There are strong positive correlations in the data however. This is the list of the top correlated metrics and what I make of them:
- DV_SEGMENTS vs. DV_TOTAL_PARTS: 0.999997
On BW systems, an Oracle segment is typically a table or an index partition.
- DV_TOTAL_PARTS vs. DV_COLD_PARTS: 0.993075
Almost all of these partitions are cold data.
- DV_SEGMENTS vs. DV_COLD_PARTS: 0.993068
Dito. Almost all segments are cold data.
- DV_WARM_GB vs. DV_DSO_GB: 0.989642
DSO data is predominantly warm (active) data.
- IP_INFOPAKIDS vs. IP_RECORDS: 0.949045
The number of rows per InfoPackage seems to be relatively constant.
- IP_RECORDS vs. IP_SECONDS: 0.940835
The throuput for InfoPackages seems to be very stable.
- DTP_LOG vs. LOG_GB: 0.935215
The amount of DTP redo of the total LOG redo is quite constant (ranges per SID between 15 and 43%).
- IP_INFOPAKIDS vs. IP_SECONDS: 0.930577
The InfoPackages have low variation in runtime.
Some correlations are less strong, but also very interesting:
- LOG_GB vs. INSERTS: 0.802269
SQL insert commands are the highest driver of redo log generation. The actual data distribution can be seen from a scatter ploit:
Figure 2: My sample scatter plot for metrics LOG_GB and INSERTS, click to enlarge
Then I found some strange behaviour for the BWA on initial BW query steps:
- Q_INISTEPS vs. NO_BIA: 0.837903
The initial steps for BW queries typically do not profit much from the BWA. See also:
Q_INISTEPS vs. BIA_USED: 0.113119
Q_NAVSTEPS vs. BIA_USED: 0.402409
This problem would be worth a deeper investigation.
Data Quality Check
As I stated in the beginning, so far there is not much data collected for the workprocess utilization, but I can compare the little data that is already available. Metric BTC_SUM is derived from table TBTCO, while metric WP_BTC_AVG is derived from table /SDF/MON_WPINFO. Both should be highly correlated because of the simple connection: BTC_SUM=WP_BTC_AVG*86400. There are minor rounding errors, but the coefficient of correlation looks great:
- BTC_SUM vs. WP_BTC_AVG: 0.973407
This gives me confidence that both data sources are of a high quality and the other metrics derived from them should be also fine. Additionally, I have performed other manual checks of the data quality to ensure that I can rely on that data. This had to be done manually and ate up quite some time. As a plus, I get more familiar with the data trove.

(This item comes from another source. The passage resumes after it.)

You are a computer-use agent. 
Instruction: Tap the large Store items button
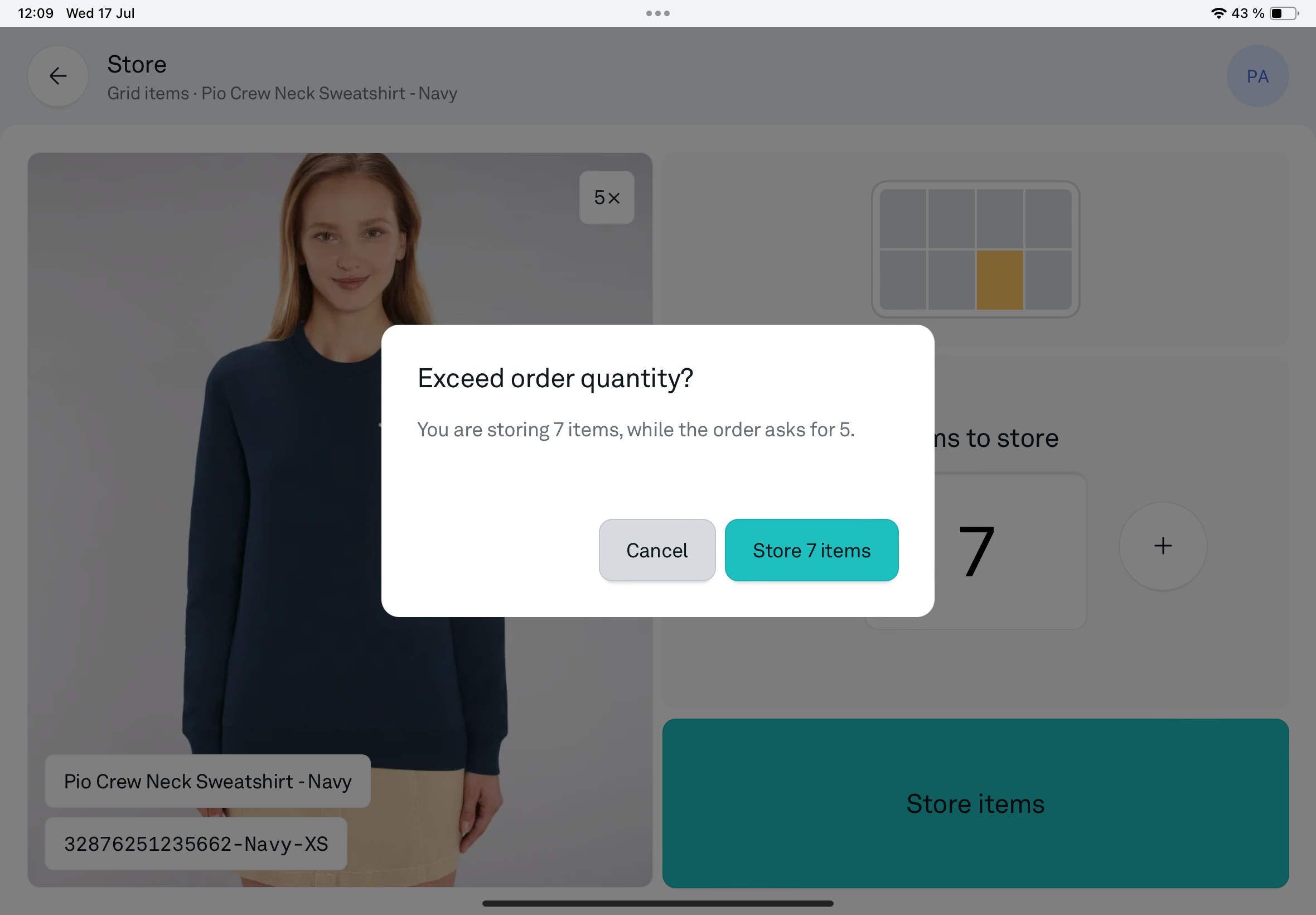(975, 803)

As a summary, there seem to be not many close correlations between my metrics. The list of strong positive correlations is surprisingly short. When I focus on a single system or very small subsets of the 13 systems, then more correlations show up. However, that means they are too individual and cannot be generalized. SAP BW systems seem to be less uniform than I expected.
My next step will be to get a better understanding of the overall workload of the BW systems. There I will create an overall ranking to see which are the heavy workload and which ones are the low workload systems. Additionally I’ll start a first experiment to cluster them.